= Ferrand F. Merrill =

American politician

Ferrand Fassett Merrill (October 24, 1814 – May 2, 1859) was a Vermont attorney and Whig politician who served as Secretary of State of Vermont and in other offices.

==Biography==
Ferrand Fassett Merrill was born in Montpelier, Vermont on October 24, 1814. His mother was Clara Fassett Merrill, and his father Timothy Merrill served as Secretary of State from 1831 to 1836.

Merrill studied law and worked as his father's deputy while he was Clerk of the Vermont House of Representatives and Secretary of State. Ferrand Merrill was state librarian in 1832 to 1833. He was admitted to the bar in 1836, and practiced in Montpelier. From 1838 to 1849 he served as Clerk of the Vermont House. From 1849 to 1853, he was Vermont's Secretary of State. In 1847, he received the honorary degree of Master of Arts from the University of Vermont.

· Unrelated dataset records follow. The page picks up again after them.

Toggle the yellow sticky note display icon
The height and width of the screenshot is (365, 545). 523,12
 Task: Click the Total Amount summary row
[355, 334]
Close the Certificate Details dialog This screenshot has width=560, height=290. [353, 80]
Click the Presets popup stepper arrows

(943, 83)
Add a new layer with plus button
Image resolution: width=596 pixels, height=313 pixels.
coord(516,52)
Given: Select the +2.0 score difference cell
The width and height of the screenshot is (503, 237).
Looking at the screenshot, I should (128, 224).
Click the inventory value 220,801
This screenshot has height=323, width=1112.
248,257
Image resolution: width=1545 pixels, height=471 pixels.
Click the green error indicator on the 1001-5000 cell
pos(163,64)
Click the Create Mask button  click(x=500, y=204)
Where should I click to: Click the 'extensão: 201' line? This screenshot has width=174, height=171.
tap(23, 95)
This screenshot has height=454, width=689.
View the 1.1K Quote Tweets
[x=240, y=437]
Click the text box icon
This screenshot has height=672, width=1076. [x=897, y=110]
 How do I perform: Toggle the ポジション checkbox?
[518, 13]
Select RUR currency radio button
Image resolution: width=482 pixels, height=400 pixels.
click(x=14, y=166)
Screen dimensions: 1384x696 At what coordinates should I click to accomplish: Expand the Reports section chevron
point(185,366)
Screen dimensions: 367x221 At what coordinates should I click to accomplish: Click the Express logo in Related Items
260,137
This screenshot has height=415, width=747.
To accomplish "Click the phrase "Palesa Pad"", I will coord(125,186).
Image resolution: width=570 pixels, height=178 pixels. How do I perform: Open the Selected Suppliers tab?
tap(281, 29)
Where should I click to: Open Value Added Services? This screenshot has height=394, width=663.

From 1854 to 1856, Merrill was state's attorney of Washington County. In 1856 and 1857 he served as a member of the Vermont House. Among the prospective attorneys who studied under Merrill was Charles Herbert Joyce, who attained admission to the bar in 1852, and succeeded Merrill as state's attorney.

Merrill died at his office in Montpelier on May 2, 1859. He had been ill at home during the days leading up to his death, but decided on May 2 to keep an appointment to discuss forming a law partnership with Whitman G. Ferrin. He began to suffer chest pains at his office, and a doctor was summoned. Shortly afterwards, Merrill died, probably from the effects of a stroke. Merrill was buried at Green Mount Cemetery in Montpelier.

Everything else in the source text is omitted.